Under the four-year deal, financier Kreos Capital will pay out $6.9 million in February, $3.4 million in May and another $3.4 million by September, the companies said, giving TiGenix the money it needs to advance Cx601 through late-stage trials. The treatment combats complex perianal fistulas in Crohn's disease patients, eradicating growths that worsen incontinence at a better rate than current therapies, TiGenix said.
The latest raise follows a $16.4 million stock sale last month, and the cash infusion will help TiGenix push its pipeline of cell therapies, which includes a Phase II treatment for rheumatoid arthritis and a Phase I autoimmune disease drug.

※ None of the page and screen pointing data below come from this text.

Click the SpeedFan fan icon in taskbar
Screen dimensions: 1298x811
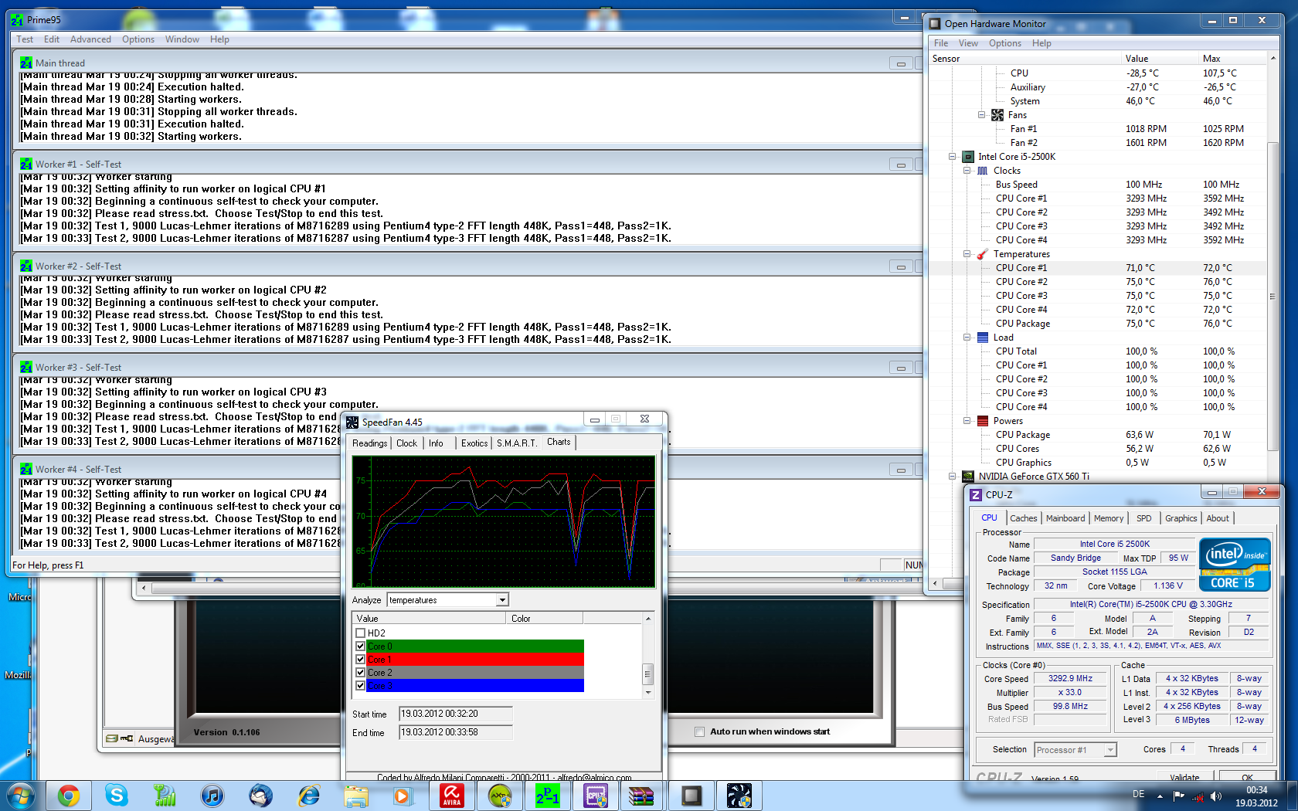click(x=739, y=796)
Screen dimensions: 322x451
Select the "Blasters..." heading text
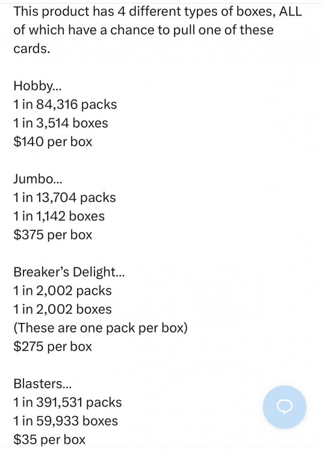pyautogui.click(x=42, y=384)
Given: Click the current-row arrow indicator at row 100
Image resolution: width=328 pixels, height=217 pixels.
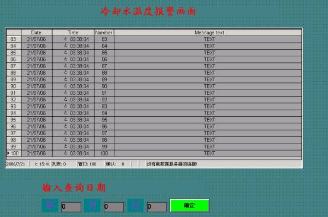Looking at the screenshot, I should tap(8, 153).
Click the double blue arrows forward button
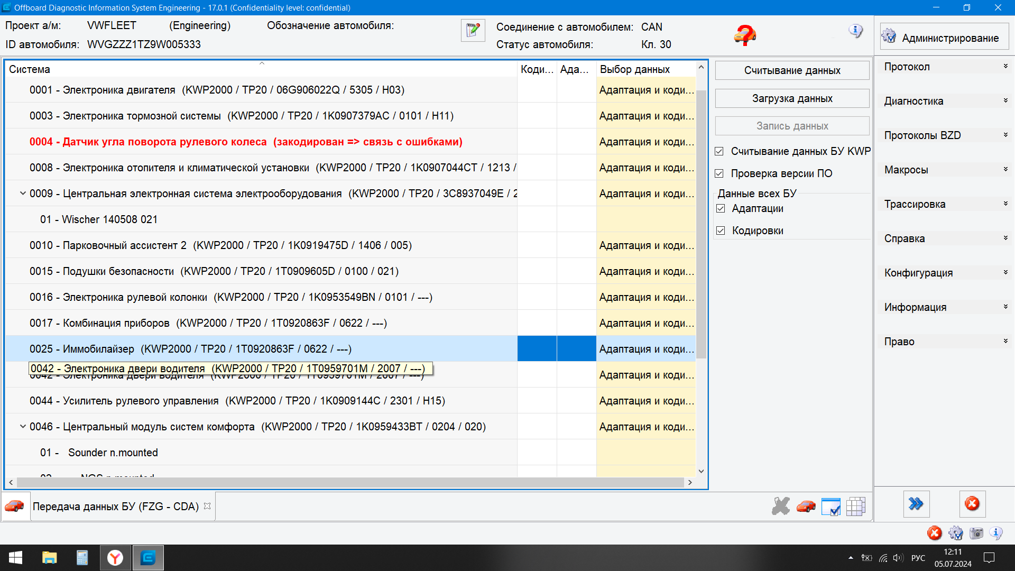 [x=916, y=504]
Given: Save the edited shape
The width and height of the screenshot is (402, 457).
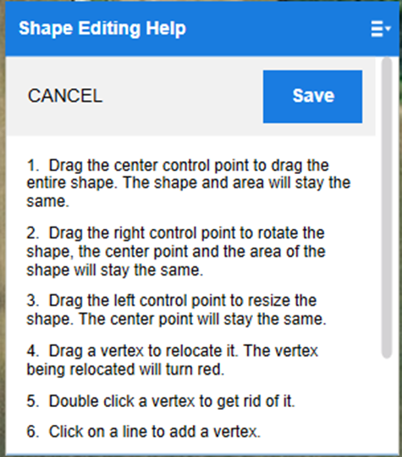Looking at the screenshot, I should (312, 97).
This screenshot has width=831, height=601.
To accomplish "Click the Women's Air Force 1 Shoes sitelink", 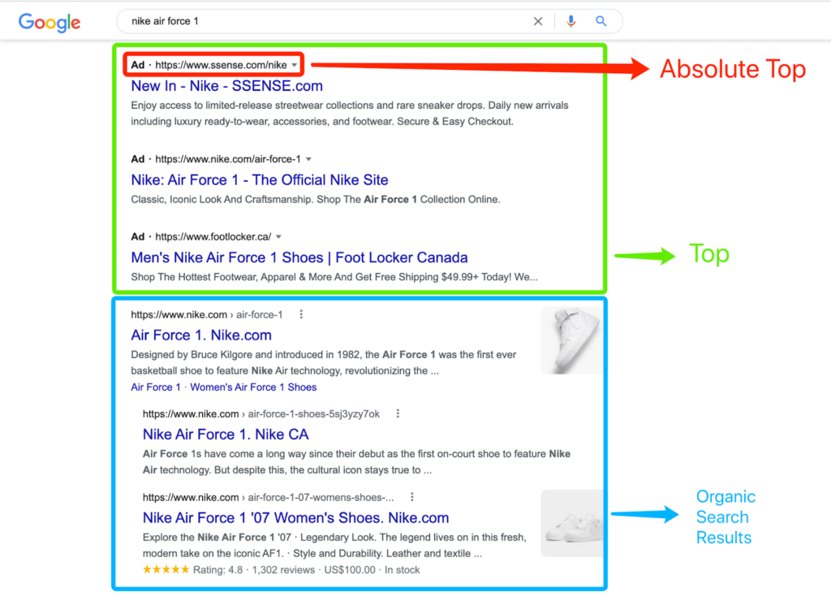I will coord(253,387).
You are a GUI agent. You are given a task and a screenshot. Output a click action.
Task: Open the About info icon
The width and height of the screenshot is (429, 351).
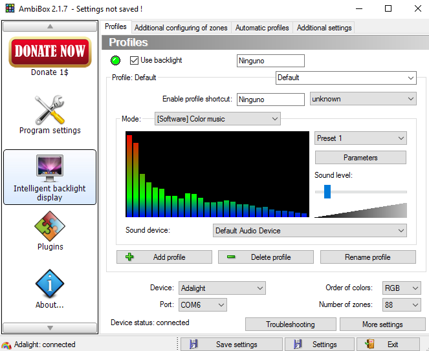pyautogui.click(x=50, y=284)
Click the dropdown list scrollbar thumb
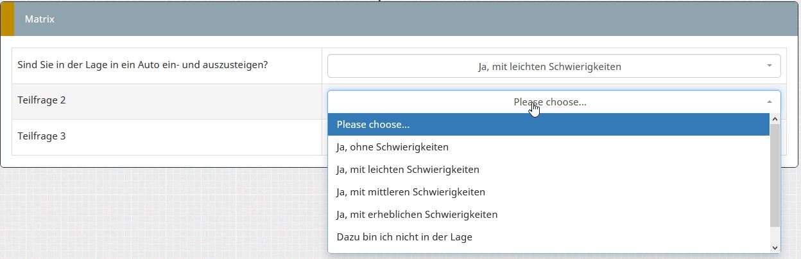 [x=775, y=175]
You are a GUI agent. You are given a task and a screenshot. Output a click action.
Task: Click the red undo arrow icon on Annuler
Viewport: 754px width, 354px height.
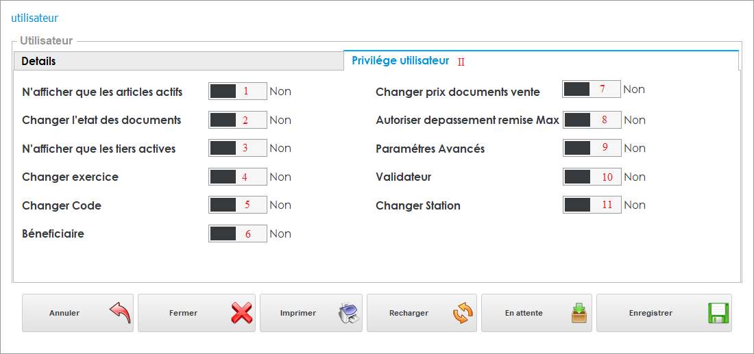tap(119, 314)
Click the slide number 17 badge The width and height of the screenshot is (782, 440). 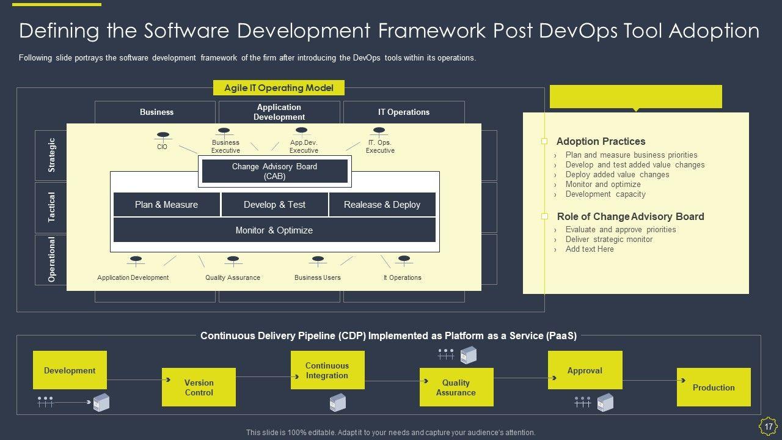point(768,426)
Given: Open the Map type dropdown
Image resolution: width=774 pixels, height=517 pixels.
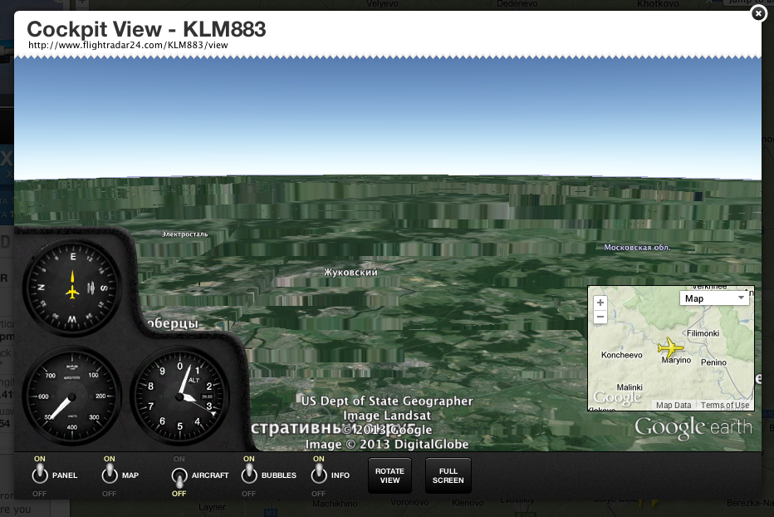Looking at the screenshot, I should click(714, 298).
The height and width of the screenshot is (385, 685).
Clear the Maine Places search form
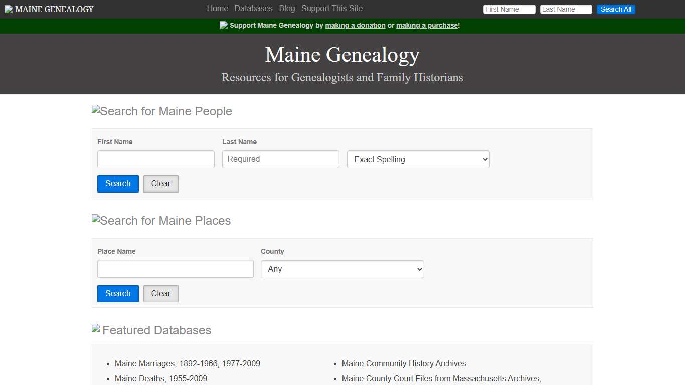pos(160,293)
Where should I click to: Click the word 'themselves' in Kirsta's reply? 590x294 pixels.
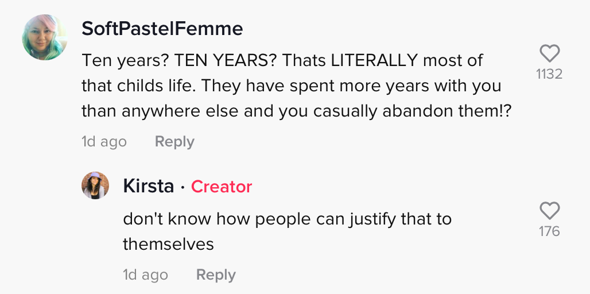click(x=168, y=244)
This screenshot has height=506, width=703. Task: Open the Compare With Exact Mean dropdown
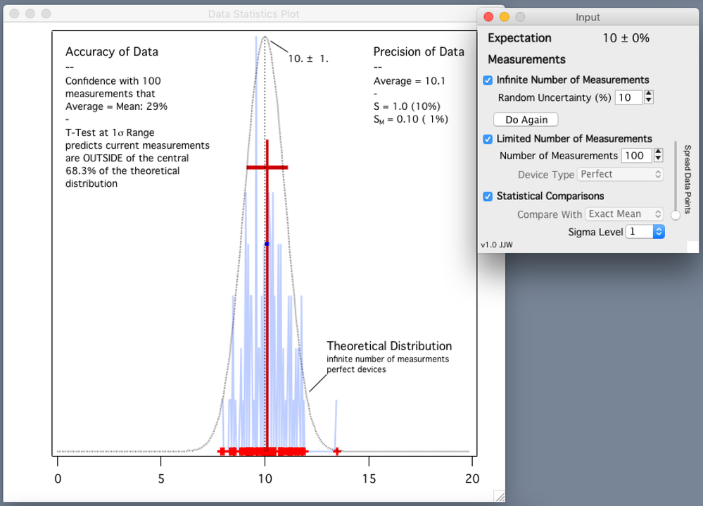[625, 214]
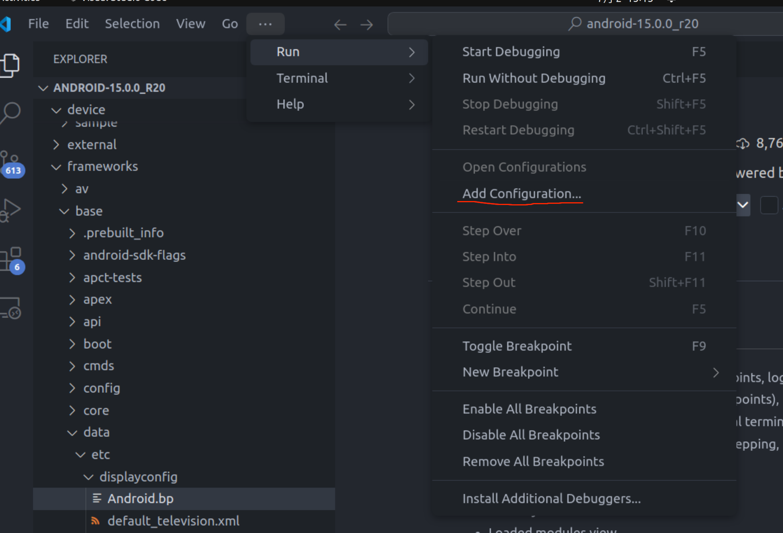This screenshot has height=533, width=783.
Task: Choose Add Configuration... menu entry
Action: coord(522,194)
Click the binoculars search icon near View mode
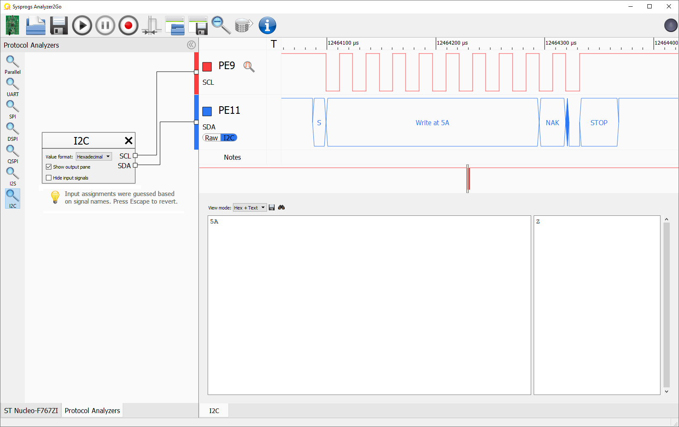The width and height of the screenshot is (679, 427). pyautogui.click(x=281, y=207)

"In combination with the recent strategic investment ... this funding significantly strengthens our financial position and allows us to aggressively expand our pipeline of proprietary cell therapy products," CEO Eduardo Bravo said in a statement. "Importantly, it enables us to independently finalize the Phase III trial with our lead product Cx601 and file for European registration, and thus capture significantly more value from a potential partnering agreement."
Today's TiGenix is the result of a 2011 merger with Spain's Cellerix. Cx601 is a holdover from the Spanish company, and TiGenix derives most of its revenue from ChondroCelect, an on-the-market regenerative therapy for knee cartilage.